DESCRIPTION (provided by applicant): The overall purpose of this project is to determine on a molecular level how suppression or mutation of BMPR2 results in pulmonary arterial hypertension (PAH), in order to identify points for intervention. This has been a tremendous success in the first three years, as described in the progress report following. The current renewal focuses on developing our findings on a shift in energy metabolism towards glutaminolysis. Glutamine is a nonessential amino acid which in some cancers, and in PAH according to our data, has become the primary mitochondrial substrate. This increased glutamine uptake is required for cell survival and growth in BMPR2 mutants and cancer, but not in healthy tissue, making it an excellent diagnostic and therapeutic target. We first identified th shift to glutaminolysis in gene expression studies of BMPR2 mutant mice. The increased reliance on glutamine in Bmpr2 mutant cells was confirmed independently through glutamine uptake studies, stable isotope tracer studies using labeled glutamine, and through growth curves demonstrating a requirement for excess glutamine. Clinical studies demonstrated a twofold increase in serum glutamine levels in PAH patients of any etiology, combined with a 50% drop in glutamine levels across the lungs in PAH patients. This shift to reliance on glutamine has previously only been seen in neoplastic processes. The oxidative stress and metabolic defects are likely to be the basis of disease, not bystanders.
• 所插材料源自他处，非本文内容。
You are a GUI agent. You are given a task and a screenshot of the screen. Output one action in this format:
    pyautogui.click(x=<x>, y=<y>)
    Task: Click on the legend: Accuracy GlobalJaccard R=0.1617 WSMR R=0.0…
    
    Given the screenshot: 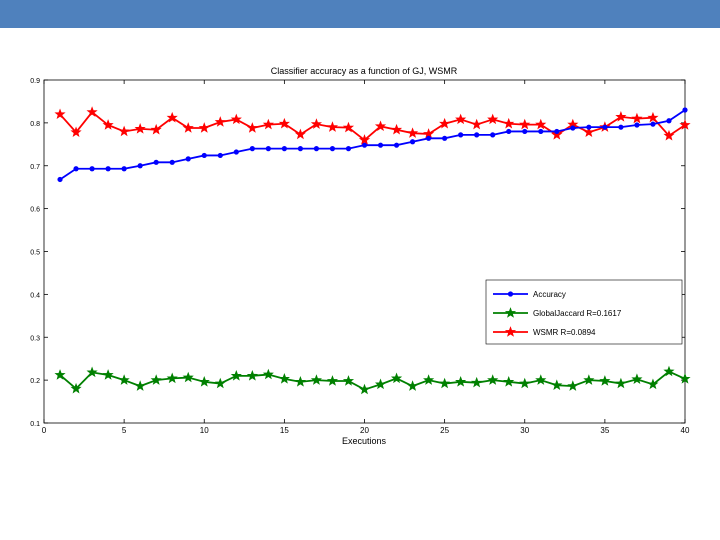 What is the action you would take?
    pyautogui.click(x=584, y=312)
We have shown in three molecularly different mouse models that these metabolic changes are part of pathogenesis, and there are now case reports on two patients in whom reversal of these changes resulted in dramatic hemodynamic improvement. The proposed studies will determine how the shift to glutaminolysis is happening, whether interfering with it is likely to be clinically useful, and whether it can be used as a diagnostic tool in patients.

描述（由申请人提供）：本项目的总体目的是在分子水平上确定BMPR 2的抑制或突变如何导致肺动脉高压（PAH），以确定干预点。正如以下进度报告所述，这在头三年取得了巨大成功。目前的更新重点是发展我们的发现，在能量代谢向β-内酰胺分解的转变。谷氨酰胺是一种非必需氨基酸，根据我们的数据，在某些癌症和PAH中，它已成为主要的线粒体底物。这种增加的谷氨酰胺摄取是BMPR 2突变体和癌症中细胞存活和生长所必需的，但在健康组织中则不然，这使其成为一种极好的诊断和治疗靶点。我们首先在BMPR 2突变小鼠的基因表达研究中发现了这种转变。通过谷氨酰胺摄取研究、使用标记的谷氨酰胺的稳定同位素示踪剂研究以及通过证明需要过量谷氨酰胺的生长曲线，独立证实了Bmpr 2突变细胞对谷氨酰胺的依赖性增加。临床研究表明，任何病因的PAH患者的血清谷氨酰胺水平增加两倍，PAH患者的整个肺部谷氨酰胺水平下降50%。这种依赖谷氨酰胺的转变以前仅见于肿瘤过程。氧化应激和代谢缺陷可能是疾病的基础，而不是旁观者。我们已经在三种分子上不同的小鼠模型中表明，这些代谢变化是发病机制的一部分，现在有两名患者的病例报告，这些变化的逆转导致了血液动力学的显著改善。拟议中的研究将确定如何转变为去甲氨醇溶解，干扰它是否可能在临床上有用，以及它是否可以用作患者的诊断工具。